Promoters of merit/performance pay for teachers also seem oblivious, ignorant or are willfully ignoring: the extensive literature in economics and management theory against it; the documentation of inevitable corruption associated with it; or the perverse consequences such systems have produced, when reliance on quantitative indicators is relied upon at the expense of qualitative indicators. Nowadays, the business management literature is filled with warnings about incentives that rely heavily on quantitative (student test scores) rather then qualitative (degrees, certification, evaluations, etc.) measures.

Economists, sociologists and management theorists generally caution against accountability systems that rely exclusively, or even primarily, on numerical outcome measures. Management guru, Edward Demming, wrote in his book “Out of Crisis” (on p. 102):

“The idea of merit rating is alluring. The sound of the words captivates the imagination: pay for what you get; get what you pay for; motivate people to do their best, for their own good. The effect is exactly the opposite of what the words promise. Everyone propels himself forward, or tries to, for his own good, on his own life preserver. The organization is the loser. Merit rating rewards people that do well in the system. It does not reward attempts to improve the system. . . . moreover, merit rating is meaningless as a predictor of performance . . .”

Most management theorists conclude that public employees (including teachers) are relatively more motivated by a belief in the goals of the organization while private employees are relatively more motivated by financial rewards.

The General Social Survey found that public sector employees are more likely to respond that a job that is “helpful to society” is very important while private sector employees are more likely to respond that pay, promotion, opportunity and security is very important to them.

Modern professional work (such as teaching) is complex, multi-faceted and not easily summarized by simple quantitative measures. Merit/performance pay systems cannot measure that complexity but instead create concerns of validity, reliability and freedom from bias as to how they are administered.

Research, available through the Great Lakes Center for Education Research and Practice, shows no evidence of increased student achievement resulting from merit/performance pay programs. David Berliner’s research on the unintended consequences of high-stakes testing, commissioned by the Center, showed many negative consequences of merit/performance pay programs.

The Michigan experience:

Grand Blanc – system is based on a whole school building assessment on a number of indicators such as the Baldrige Assessment—not just a single test score. If the building does well, every employee gets a 1.5 percent bonus.
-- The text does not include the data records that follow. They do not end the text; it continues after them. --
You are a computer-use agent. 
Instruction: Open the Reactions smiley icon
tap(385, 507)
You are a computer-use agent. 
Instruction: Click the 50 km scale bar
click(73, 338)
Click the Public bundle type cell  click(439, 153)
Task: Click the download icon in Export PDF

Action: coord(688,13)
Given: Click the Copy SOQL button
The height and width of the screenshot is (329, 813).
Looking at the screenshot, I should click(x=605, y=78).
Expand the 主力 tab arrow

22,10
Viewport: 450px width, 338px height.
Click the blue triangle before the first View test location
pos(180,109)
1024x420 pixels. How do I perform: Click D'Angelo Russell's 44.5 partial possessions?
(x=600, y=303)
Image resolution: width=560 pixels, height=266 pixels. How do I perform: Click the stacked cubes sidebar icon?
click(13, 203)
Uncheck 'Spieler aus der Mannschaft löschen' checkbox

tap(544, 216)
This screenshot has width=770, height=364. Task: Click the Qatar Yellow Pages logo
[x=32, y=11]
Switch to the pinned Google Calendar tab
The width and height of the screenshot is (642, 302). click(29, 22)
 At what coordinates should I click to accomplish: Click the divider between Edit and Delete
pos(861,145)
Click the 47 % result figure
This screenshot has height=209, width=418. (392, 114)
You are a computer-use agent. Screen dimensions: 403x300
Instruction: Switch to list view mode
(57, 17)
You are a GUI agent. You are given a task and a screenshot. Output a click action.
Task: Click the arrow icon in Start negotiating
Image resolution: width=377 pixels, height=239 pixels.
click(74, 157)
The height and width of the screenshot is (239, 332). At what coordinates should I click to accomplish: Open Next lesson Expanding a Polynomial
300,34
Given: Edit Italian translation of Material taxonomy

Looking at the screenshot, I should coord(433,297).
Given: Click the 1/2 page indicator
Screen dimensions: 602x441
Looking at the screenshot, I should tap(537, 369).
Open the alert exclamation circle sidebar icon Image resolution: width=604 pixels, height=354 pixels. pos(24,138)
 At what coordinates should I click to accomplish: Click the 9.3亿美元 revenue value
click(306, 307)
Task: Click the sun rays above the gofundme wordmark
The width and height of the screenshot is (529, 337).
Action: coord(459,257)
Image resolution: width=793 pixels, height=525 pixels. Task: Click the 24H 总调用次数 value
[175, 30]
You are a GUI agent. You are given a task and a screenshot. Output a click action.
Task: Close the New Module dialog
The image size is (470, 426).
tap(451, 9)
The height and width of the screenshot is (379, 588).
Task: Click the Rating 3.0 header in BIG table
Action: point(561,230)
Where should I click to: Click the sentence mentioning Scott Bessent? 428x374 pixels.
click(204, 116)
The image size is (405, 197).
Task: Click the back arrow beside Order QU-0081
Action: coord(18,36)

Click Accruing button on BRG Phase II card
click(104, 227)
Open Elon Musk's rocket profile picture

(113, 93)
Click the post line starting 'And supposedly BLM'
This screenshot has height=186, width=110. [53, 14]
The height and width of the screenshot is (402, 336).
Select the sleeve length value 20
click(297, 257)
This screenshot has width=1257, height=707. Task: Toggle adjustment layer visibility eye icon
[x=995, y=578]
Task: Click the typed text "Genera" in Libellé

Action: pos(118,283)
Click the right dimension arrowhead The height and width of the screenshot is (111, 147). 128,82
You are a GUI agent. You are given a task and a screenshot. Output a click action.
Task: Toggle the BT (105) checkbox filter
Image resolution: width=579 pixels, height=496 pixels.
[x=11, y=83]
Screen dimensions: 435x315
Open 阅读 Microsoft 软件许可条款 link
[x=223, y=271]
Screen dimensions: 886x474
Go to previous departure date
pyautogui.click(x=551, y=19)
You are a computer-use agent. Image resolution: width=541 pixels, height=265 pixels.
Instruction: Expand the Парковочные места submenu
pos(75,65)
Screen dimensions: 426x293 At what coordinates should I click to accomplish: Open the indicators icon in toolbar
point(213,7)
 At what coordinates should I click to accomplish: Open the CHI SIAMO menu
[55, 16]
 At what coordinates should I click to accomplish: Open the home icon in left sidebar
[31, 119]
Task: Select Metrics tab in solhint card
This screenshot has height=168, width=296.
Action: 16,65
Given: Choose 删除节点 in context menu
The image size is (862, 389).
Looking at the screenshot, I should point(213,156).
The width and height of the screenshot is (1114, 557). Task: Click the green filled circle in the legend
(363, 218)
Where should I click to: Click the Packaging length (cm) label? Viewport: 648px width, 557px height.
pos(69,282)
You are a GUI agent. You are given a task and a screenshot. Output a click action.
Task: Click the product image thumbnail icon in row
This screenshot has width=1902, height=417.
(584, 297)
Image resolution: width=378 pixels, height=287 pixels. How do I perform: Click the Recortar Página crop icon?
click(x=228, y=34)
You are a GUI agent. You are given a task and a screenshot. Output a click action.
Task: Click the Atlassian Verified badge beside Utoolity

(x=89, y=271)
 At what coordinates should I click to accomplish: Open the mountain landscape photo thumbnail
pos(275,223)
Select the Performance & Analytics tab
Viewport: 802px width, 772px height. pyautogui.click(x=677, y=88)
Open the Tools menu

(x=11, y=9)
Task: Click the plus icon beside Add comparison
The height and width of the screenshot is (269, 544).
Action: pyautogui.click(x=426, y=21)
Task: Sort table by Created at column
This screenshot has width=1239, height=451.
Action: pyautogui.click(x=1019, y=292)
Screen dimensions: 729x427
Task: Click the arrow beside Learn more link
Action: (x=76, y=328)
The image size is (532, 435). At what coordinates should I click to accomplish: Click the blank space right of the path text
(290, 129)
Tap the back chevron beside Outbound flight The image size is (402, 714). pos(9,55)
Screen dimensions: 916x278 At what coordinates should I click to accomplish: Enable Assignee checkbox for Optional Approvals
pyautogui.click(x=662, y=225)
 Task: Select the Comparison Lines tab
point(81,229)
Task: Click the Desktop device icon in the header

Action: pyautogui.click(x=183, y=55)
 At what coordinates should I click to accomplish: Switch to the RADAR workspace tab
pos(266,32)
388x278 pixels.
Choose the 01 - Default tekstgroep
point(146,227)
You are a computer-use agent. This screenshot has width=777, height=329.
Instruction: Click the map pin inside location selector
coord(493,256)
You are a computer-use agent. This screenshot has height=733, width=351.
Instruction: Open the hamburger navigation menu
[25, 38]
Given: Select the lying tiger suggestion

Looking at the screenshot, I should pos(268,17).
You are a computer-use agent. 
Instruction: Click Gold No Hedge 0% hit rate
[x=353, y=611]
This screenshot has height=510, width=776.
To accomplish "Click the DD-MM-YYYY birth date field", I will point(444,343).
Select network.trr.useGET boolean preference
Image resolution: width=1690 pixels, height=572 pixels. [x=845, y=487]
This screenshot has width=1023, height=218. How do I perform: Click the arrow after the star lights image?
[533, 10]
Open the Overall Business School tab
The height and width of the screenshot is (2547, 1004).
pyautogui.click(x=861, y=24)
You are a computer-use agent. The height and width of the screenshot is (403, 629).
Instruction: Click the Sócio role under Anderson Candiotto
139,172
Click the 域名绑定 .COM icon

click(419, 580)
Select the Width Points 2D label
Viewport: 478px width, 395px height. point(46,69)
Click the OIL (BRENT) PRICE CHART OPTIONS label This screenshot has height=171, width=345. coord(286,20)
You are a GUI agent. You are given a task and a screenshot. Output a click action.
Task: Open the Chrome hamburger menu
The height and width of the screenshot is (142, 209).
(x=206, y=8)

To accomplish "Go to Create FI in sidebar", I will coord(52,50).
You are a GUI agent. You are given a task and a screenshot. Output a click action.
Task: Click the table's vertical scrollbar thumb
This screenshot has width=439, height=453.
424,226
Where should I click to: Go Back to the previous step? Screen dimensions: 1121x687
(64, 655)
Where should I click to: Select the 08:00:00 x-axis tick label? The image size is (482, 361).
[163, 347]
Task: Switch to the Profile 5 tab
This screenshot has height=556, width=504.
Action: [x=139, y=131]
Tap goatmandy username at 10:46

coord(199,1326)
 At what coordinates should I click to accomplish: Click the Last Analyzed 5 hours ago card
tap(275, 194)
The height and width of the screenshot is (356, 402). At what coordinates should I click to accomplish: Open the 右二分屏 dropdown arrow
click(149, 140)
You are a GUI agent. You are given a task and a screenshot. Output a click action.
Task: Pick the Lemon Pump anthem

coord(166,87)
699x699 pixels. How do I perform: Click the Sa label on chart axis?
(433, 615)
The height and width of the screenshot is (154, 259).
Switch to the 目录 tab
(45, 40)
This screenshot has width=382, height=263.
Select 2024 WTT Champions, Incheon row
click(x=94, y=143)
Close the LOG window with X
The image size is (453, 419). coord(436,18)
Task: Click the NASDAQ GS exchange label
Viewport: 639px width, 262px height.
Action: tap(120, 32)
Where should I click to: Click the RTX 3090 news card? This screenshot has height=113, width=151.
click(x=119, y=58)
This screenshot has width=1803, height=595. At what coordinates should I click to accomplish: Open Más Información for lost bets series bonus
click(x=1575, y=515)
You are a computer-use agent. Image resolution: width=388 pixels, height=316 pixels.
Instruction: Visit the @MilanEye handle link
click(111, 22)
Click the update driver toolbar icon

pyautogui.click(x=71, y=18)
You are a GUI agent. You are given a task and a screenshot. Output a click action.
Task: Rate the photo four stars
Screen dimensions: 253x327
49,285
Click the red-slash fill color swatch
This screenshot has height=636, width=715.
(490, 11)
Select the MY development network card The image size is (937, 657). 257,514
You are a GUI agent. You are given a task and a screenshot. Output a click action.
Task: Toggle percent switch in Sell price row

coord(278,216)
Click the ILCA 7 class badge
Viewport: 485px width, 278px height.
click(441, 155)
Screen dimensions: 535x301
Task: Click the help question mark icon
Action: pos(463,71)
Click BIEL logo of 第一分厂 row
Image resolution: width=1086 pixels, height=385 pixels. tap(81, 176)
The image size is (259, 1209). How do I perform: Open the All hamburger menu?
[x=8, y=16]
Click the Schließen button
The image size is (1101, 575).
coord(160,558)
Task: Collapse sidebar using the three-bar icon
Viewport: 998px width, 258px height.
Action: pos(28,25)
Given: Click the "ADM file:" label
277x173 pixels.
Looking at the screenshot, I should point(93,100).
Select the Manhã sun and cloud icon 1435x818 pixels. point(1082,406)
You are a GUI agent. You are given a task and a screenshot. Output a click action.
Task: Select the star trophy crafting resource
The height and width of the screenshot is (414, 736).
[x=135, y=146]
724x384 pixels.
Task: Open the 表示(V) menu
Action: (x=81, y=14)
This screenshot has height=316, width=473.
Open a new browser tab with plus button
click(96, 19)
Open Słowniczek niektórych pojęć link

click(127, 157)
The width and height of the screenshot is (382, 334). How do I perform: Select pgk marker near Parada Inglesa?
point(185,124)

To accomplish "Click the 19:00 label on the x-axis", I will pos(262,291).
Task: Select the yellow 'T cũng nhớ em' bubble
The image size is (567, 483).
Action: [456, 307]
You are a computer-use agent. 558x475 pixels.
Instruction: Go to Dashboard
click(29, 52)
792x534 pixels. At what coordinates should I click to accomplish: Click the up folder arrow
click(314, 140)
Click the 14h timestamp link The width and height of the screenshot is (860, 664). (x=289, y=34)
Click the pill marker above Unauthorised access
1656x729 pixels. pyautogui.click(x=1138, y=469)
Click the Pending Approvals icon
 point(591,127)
Clio – system is based on a whole school building assessment (takes into account things like attendance at football games or after school activities). It has caused problems because if one person doesn’t participate the whole staff is punished.

Oscoda – system is based on a district-wide assessment based on MEAP scores. If the district scores well on the MEAP, each of the teachers would receive approximately $250 at the end of the year.

Au Gres – system, in place since the 1990s, is based on a district-wide assessment based on MEAP scores. Teachers never received any money because students never scored high enough until the past couple of years…when the district realized they could not afford what they had promised and had to renegotiate a lower “bonus.”